▸ **WORK INSTRUCTIONS**: Only an exact repetition of the lines from the one holding "Instruction: Expand the" to the end of the data is wanted, with pictures left out.

▸ **ENTRIES PROVIDED**:
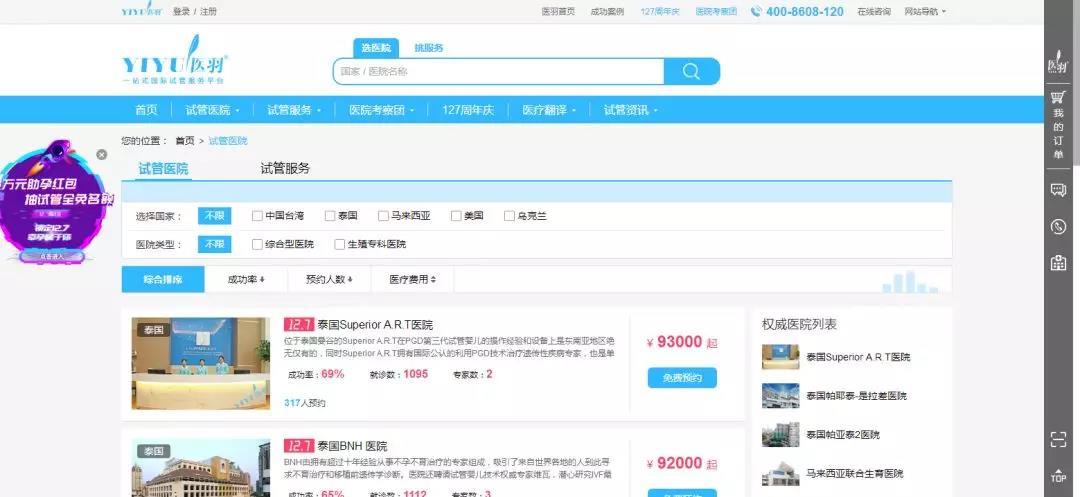Screen dimensions: 1080x497
Task: Click the phone callback sidebar icon
Action: tap(1058, 226)
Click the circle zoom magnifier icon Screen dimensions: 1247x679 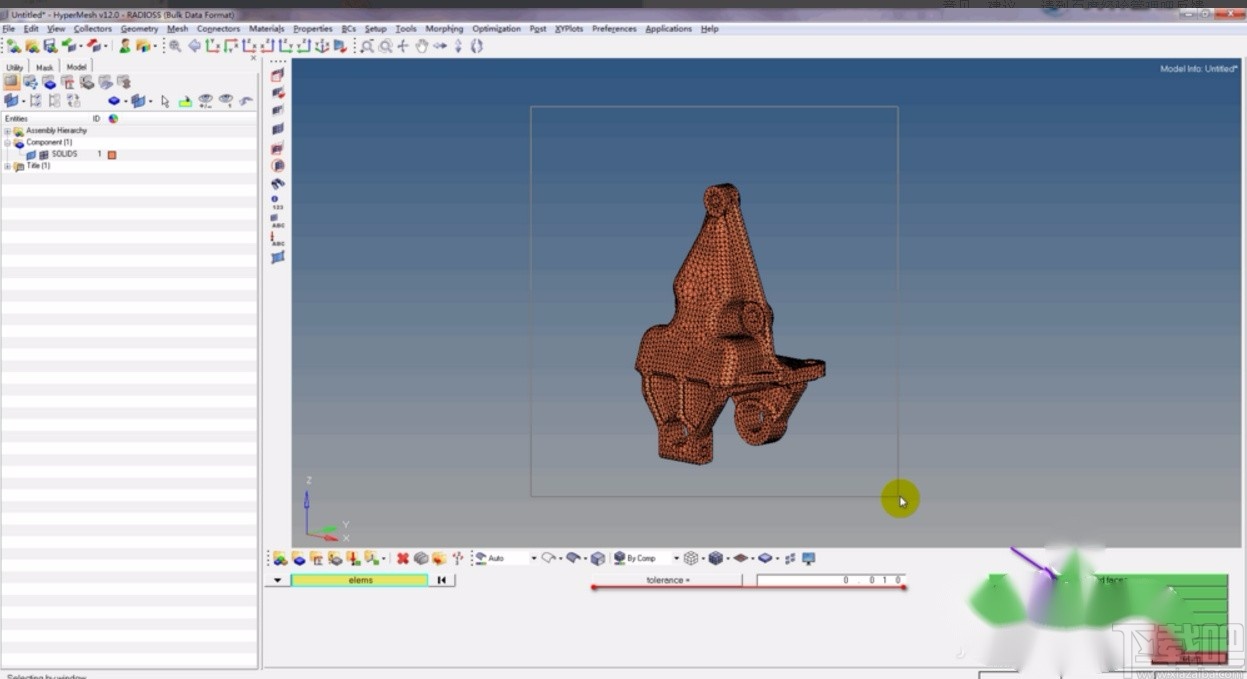385,46
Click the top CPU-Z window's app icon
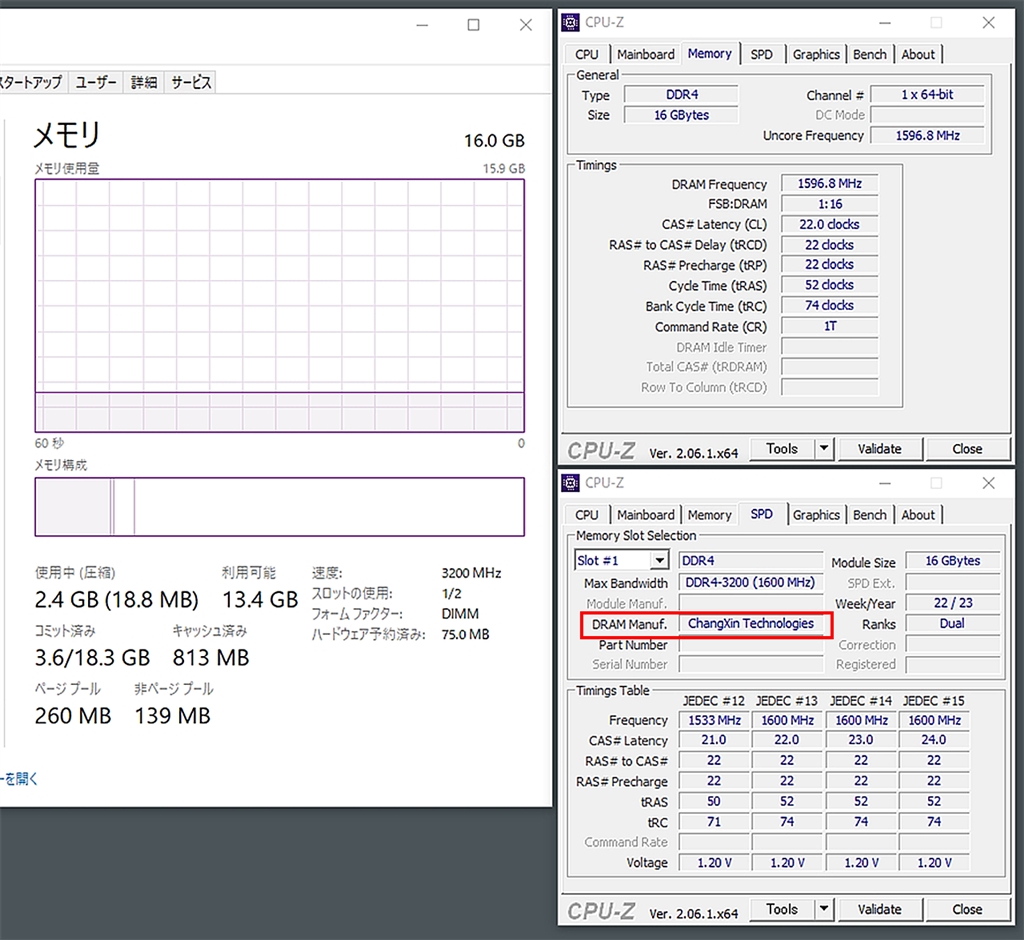Viewport: 1024px width, 940px height. point(570,23)
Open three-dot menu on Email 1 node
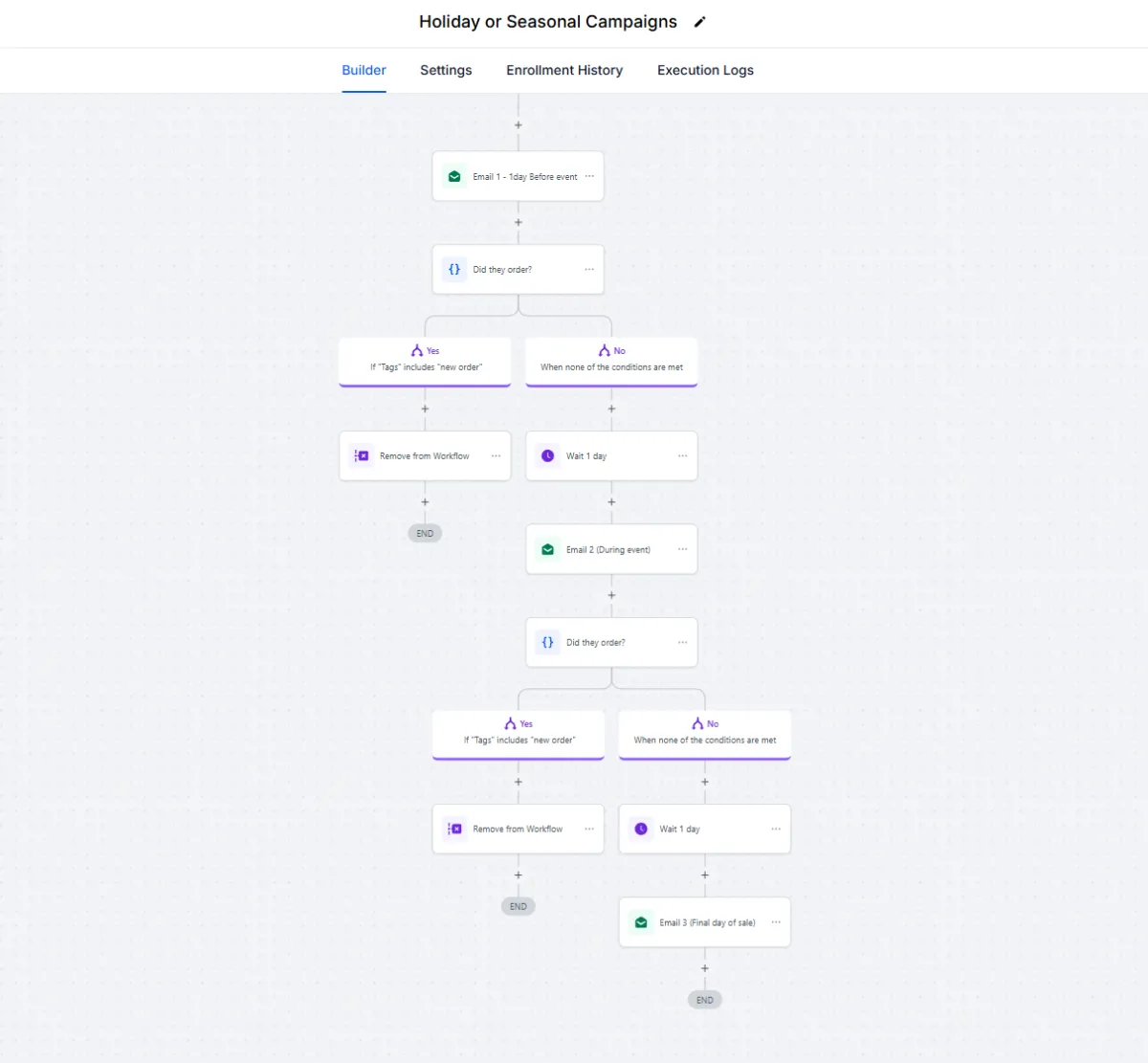The image size is (1148, 1063). [589, 176]
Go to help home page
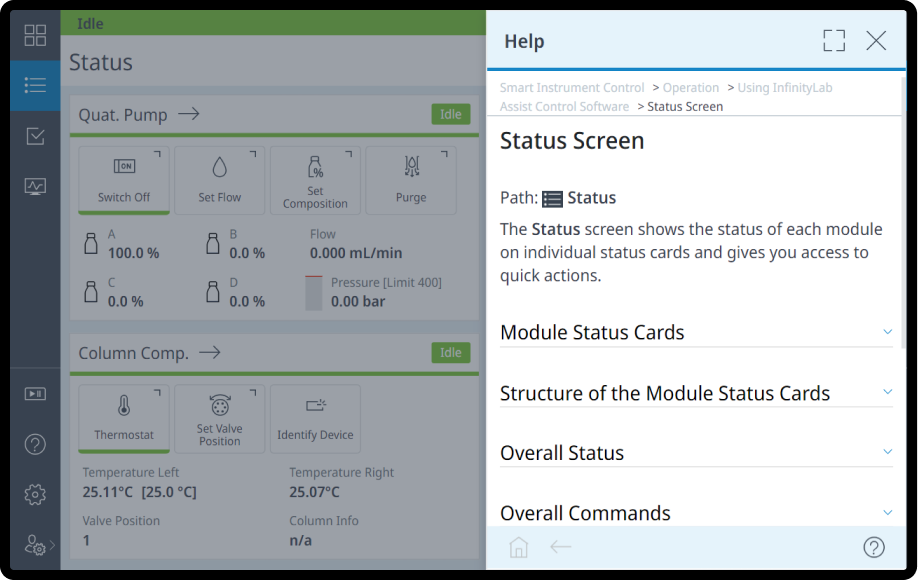 (518, 547)
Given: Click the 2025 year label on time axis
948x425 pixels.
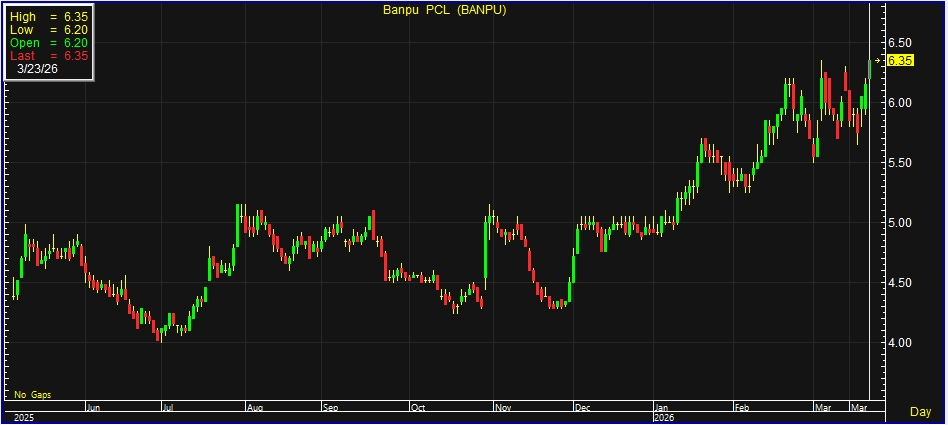Looking at the screenshot, I should (22, 417).
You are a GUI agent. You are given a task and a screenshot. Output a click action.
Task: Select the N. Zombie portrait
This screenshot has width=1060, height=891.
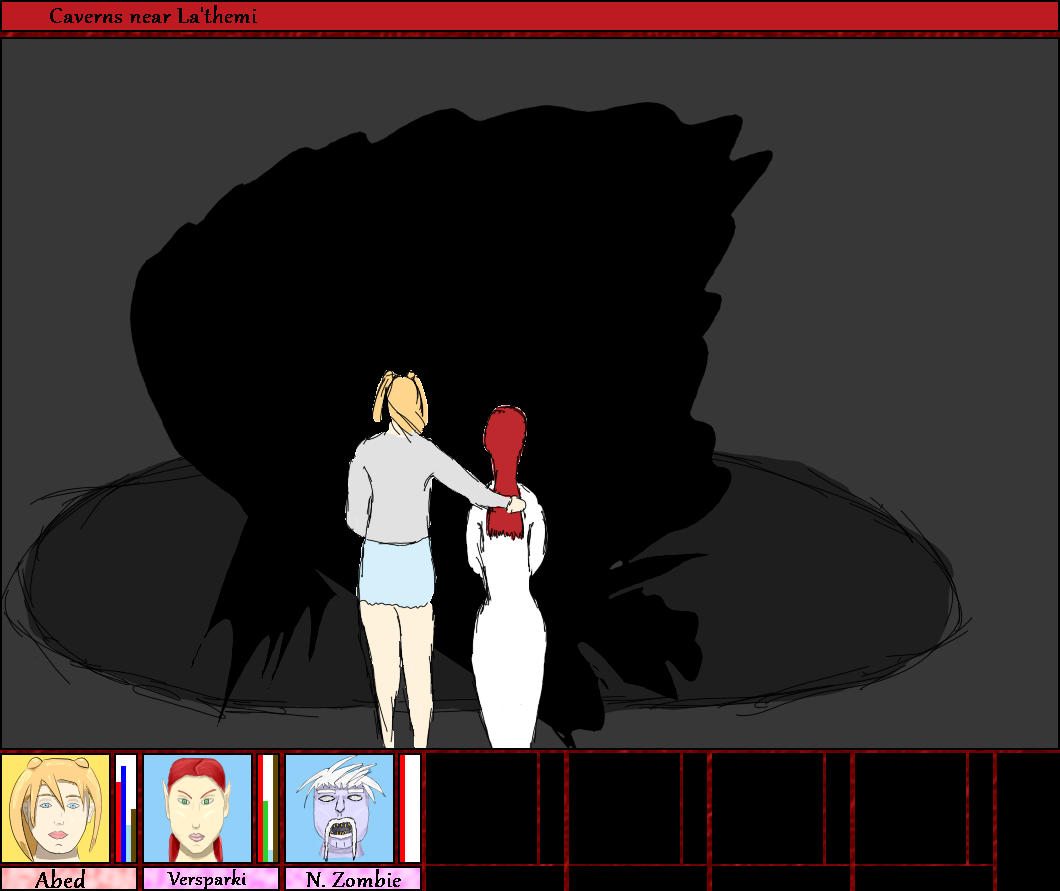[339, 808]
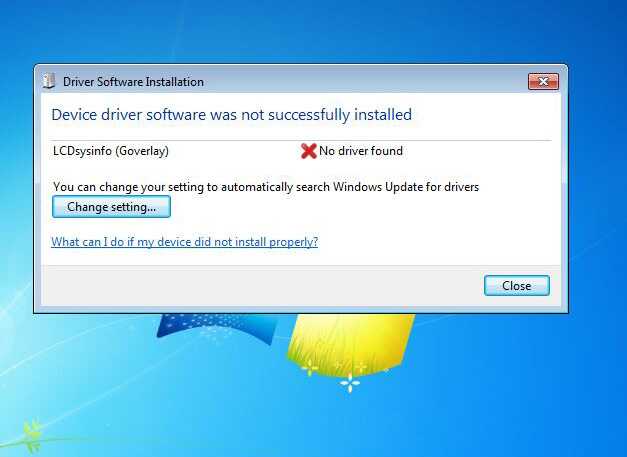The height and width of the screenshot is (457, 627).
Task: Click empty desktop right of the dialog
Action: tap(597, 188)
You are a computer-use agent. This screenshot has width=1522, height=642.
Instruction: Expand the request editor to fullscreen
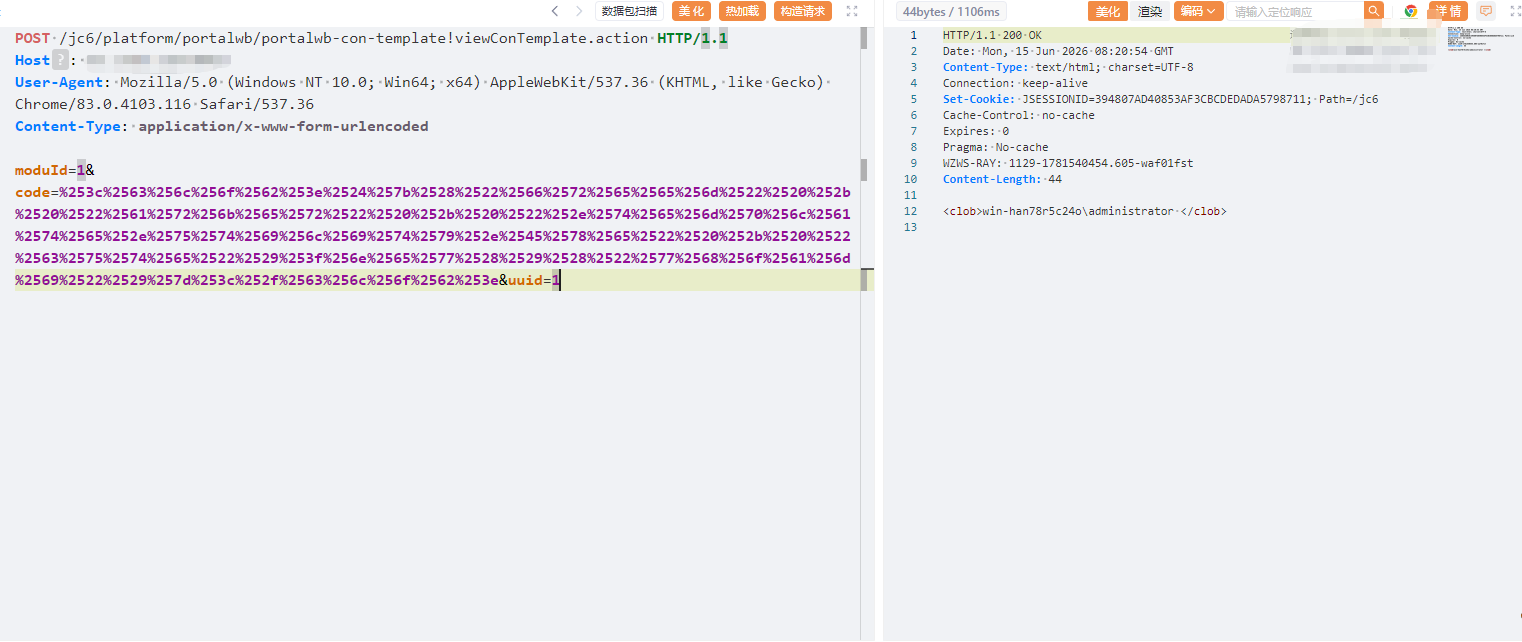(852, 11)
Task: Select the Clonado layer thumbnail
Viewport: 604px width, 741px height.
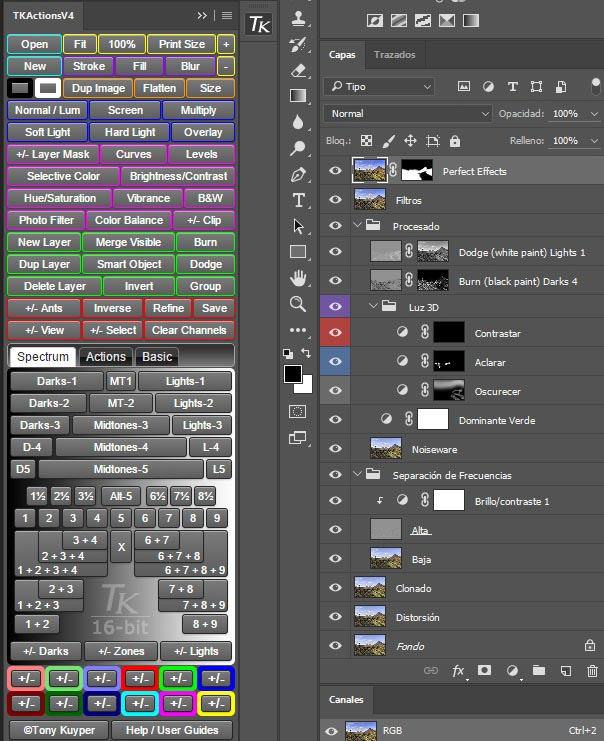Action: point(370,588)
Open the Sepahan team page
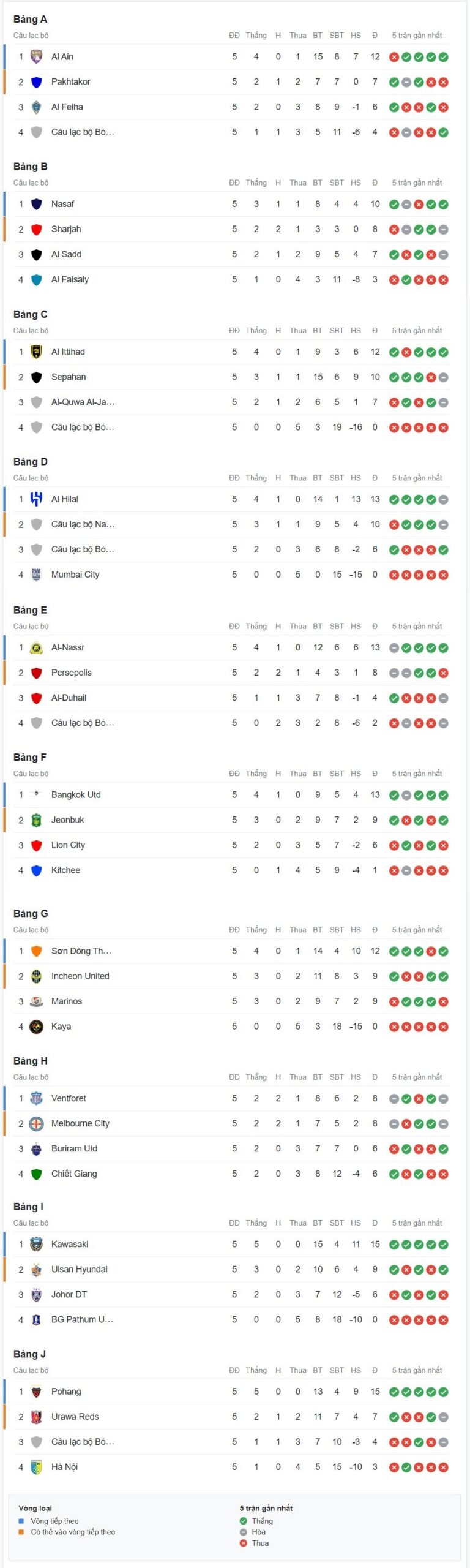This screenshot has width=470, height=1568. (69, 377)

▸ **SOLUTION TO THIS EXERCISE**:
Instruction: Expand the request editor to fullscreen
(852, 11)
Task: Select the Clonado layer thumbnail
Viewport: 604px width, 741px height.
Action: point(370,588)
Open the Sepahan team page
This screenshot has width=470, height=1568. (69, 377)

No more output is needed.